INFORMATION-GENERATING

COMPUTERS: SALES/USE TAXES



House Bill 5967 and 5968 as enrolled

Public Acts 490 and 491 of 1998

Second Analysis (1-12-99)


Sponsor: Rep. Kirk A. Profit

House Committee: Tax Policy

Senate Committee: Finance



THE APPARENT PROBLEM:


A representative of UMI, an information aggregator and publisher in Ann Arbor (a company once known as University Microfilms), has testified that the exemption from the sales and use taxes his company enjoyed when they purchased computers used in generating information for customers in the form of CD-ROMs and tapes apparently no longer applies when the information is instead transmitted to customers over the Internet. (The company's customers are said to be mostly nonprofit libraries.) The industrial exemption applied, according to testimony, when the company produced tangible personal property but now that the product is "intangible" and transmitted over the Internet, the same computers producing the same kinds of information are subject to the sales and use taxes. The company has requested that this tax exemption be restored (at least until issues surrounding the taxation of Internet commerce are more settled.)


THE CONTENT OF THE BILLS:


The bills would provide an exemption from the sales tax and from the use tax for computer equipment used in connection with the computer-assisted production, storage, and transmission of data if the equipment would have been exempt had the data transfer been made using tapes, disks, CD-ROMS, or similar media by a company whose business includes publishing doctoral dissertations and information archiving, and that sells the majority of the company's products to nonprofit organizations themselves exempt. (That refers to nonprofits that are health, welfare, educational, cultural arts, charitable, or benevolent organizations with exemption ruling letters from the Department of Treasury and organizations exempt from federal income tax under Section 501(c)(3) or 501(c)(4) of the Internal Revenue Code.) House Bill 5967 would amend the General Sales Tax Act (MCL 205.54a). House Bill 5968 would amend the Use Tax Act (MCL 205.94).


The sections in the acts being amended currently provide an exemption for a computer used in operating industrial processing equipment; equipment used in computer-assisted manufacturing; equipment used in a computer-assisted design or engineering system integral to an industrial process; and a subunit or electronic assembly that is a component in a computer-integrated industrial processing system.
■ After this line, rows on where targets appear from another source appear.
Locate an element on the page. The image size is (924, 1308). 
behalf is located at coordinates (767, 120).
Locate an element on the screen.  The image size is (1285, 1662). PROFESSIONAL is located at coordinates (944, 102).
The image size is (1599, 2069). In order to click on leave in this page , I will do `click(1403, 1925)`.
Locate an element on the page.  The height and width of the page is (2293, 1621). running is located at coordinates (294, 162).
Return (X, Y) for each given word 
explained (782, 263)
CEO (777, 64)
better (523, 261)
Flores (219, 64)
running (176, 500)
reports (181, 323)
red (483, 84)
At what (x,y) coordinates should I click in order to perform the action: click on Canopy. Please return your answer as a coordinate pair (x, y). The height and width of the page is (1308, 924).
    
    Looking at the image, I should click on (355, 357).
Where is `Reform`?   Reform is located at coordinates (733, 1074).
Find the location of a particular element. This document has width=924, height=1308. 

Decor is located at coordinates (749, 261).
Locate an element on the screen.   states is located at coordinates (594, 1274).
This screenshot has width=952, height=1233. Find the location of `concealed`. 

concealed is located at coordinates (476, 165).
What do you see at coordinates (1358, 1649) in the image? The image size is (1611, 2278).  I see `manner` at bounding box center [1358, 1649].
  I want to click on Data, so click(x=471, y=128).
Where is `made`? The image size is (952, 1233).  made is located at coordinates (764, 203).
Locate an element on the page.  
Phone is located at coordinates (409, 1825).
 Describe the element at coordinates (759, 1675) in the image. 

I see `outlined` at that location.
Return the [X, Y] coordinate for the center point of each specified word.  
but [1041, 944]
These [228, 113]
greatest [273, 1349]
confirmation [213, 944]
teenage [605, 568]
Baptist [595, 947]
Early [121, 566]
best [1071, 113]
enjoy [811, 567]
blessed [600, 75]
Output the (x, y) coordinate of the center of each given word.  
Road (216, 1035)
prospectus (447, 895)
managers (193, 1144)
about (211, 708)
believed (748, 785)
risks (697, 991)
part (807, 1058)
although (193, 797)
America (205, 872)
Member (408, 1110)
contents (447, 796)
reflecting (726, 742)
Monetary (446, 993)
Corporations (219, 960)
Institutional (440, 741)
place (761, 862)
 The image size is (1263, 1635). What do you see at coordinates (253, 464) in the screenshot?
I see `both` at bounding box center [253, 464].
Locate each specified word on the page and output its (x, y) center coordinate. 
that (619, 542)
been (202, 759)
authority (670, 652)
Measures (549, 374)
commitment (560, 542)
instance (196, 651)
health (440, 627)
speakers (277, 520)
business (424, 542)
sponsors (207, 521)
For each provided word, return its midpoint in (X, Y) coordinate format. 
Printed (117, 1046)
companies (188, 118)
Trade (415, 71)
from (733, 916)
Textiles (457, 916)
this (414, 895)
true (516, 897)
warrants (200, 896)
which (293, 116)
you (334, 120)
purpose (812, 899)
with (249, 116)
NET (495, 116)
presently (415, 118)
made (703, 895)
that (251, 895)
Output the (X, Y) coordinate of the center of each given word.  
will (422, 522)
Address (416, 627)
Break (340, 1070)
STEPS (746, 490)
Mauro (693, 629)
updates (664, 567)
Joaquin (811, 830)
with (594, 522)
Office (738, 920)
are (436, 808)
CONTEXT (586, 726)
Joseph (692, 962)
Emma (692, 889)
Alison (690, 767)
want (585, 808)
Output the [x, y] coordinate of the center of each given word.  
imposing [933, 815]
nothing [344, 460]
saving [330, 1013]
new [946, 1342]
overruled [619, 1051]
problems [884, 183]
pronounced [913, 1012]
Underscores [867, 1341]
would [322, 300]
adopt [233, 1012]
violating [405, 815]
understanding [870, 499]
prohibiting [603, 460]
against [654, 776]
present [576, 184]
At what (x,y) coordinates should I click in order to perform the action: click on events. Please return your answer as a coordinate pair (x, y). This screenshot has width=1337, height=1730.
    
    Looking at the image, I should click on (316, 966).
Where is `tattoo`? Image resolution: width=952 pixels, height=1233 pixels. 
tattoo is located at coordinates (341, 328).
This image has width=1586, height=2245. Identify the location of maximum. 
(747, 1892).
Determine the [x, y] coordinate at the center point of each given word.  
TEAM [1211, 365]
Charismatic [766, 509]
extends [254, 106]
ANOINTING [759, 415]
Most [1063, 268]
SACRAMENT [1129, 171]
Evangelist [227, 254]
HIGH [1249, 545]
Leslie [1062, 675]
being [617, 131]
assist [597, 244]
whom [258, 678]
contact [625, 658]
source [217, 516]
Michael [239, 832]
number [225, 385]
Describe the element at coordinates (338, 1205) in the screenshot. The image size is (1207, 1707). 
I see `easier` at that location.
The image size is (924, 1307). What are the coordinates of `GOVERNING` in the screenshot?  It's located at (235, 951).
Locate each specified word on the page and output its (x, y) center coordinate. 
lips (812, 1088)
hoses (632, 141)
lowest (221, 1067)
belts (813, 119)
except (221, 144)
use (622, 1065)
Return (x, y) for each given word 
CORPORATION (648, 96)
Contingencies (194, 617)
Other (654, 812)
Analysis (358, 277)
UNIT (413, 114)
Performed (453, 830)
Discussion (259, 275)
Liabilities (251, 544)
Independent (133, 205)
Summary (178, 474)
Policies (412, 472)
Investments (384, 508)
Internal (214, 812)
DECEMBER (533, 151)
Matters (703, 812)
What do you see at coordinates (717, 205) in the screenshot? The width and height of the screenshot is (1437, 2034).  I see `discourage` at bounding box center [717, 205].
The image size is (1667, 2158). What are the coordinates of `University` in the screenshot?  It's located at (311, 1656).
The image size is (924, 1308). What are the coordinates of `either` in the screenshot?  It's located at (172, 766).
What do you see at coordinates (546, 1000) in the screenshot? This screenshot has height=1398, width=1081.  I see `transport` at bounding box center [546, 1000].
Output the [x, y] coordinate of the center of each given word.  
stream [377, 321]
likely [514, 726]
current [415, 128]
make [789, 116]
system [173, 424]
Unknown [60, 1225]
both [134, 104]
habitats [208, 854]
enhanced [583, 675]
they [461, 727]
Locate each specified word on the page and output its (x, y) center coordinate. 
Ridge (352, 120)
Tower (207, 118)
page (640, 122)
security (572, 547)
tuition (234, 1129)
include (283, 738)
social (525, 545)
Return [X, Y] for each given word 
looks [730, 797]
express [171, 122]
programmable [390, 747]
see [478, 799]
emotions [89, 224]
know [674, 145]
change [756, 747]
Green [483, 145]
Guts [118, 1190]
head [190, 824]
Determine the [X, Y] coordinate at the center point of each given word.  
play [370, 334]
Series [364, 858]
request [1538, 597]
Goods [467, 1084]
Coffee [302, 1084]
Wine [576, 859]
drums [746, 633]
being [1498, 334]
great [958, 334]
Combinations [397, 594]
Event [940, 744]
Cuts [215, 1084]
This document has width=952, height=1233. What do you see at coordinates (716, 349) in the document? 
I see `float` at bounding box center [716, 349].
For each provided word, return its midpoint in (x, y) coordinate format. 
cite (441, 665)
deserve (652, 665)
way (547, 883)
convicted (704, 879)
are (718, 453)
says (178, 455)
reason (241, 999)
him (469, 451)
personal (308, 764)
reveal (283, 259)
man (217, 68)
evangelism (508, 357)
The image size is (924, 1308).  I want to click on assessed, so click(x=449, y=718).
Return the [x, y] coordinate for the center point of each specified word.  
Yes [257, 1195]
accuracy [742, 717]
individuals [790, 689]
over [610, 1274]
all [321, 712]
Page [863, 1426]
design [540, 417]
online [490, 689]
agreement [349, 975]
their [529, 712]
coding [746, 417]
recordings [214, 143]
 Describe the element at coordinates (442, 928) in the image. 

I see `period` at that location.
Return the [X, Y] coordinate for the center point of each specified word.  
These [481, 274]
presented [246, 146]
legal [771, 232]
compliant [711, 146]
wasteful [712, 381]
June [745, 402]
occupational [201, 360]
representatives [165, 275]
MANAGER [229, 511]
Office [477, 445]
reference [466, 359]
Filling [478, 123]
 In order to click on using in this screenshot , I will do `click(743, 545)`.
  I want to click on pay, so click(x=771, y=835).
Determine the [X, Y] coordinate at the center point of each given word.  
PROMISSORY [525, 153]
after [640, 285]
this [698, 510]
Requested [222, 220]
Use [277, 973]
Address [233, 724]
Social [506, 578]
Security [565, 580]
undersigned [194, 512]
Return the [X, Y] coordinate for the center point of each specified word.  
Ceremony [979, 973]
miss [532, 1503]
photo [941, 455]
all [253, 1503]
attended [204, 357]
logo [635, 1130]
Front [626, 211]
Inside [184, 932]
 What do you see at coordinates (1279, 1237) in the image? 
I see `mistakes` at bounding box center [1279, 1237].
The bills also would revise the provisions regarding how sales and use taxes apply to tangible personal property used to produce certain newspapers, periodicals, and motion picture films. The bills would specify that tangible personal property used or consumed in producing a copyrighted motion picture film, a newspaper published more than 14 times per year, or a periodical published more than 14 times per year, and not becoming a component part of that film, newspaper, or periodical, is subject to the tax.


After December 31, 1993, tangible personal property used or consumed in producing a newspaper published 14 times or less per year or a periodical published 14 times or less per year and that portion or percentage of tangible personal property used or consumed in producing an advertising supplement that becomes a component part of a newspaper or periodical is exempt from the tax. A claim for a refund for taxes paid before January 1, 1999, must be made before June 30, 1999.


The language prior to this read: "Tangible personal property used or consumed, and not becoming a component part of a copyrighted motion picture film, newspaper, or periodical, except that portion of percentage of tangible personal property used or consumed in producing an advertising supplement that becomes a component part of a newspaper or periodical, is subject to tax."


This language is part of a provision that provides an exemption for sales of a copyrighted motion picture film or a newspaper or periodical admitted under federal postal laws and regulations as second-class mail matter or as a controlled circulation publication or qualified to accept legal notices for publication in this state, as defined by law, or any other newspaper or periodical of general circulation, established not less than two years, and published not less than one a week.


FISCAL IMPLICATIONS:


There is no fiscal information.


ARGUMENTS:


For:

The bills would restore sales and use tax exemptions to an information packager in Ann Arbor for the computers it purchases to aggregate and publish information to its customers, mostly non-profit libraries. The tax exemption was deemed lost when the company began distributing information over the Internet rather than by means of CD-ROMs and tapes. Over time, the many issues involved in determining how to tax the transmitting, buying, and selling of information and goods over the Internet will get resolved by state governments. However, a company should not be faced with a tax increase when it decides to carry out its traditional information-transmitting business via the Internet rather than other means. The bills as enacted would also revise the provisions that determine how equipment used to produce periodicals and newspapers is treated for tax purposes.




Analyst: C. Couch



This analysis was prepared by nonpartisan House staff for use by House members in their deliberations, and does not constitute an official statement of legislative intent.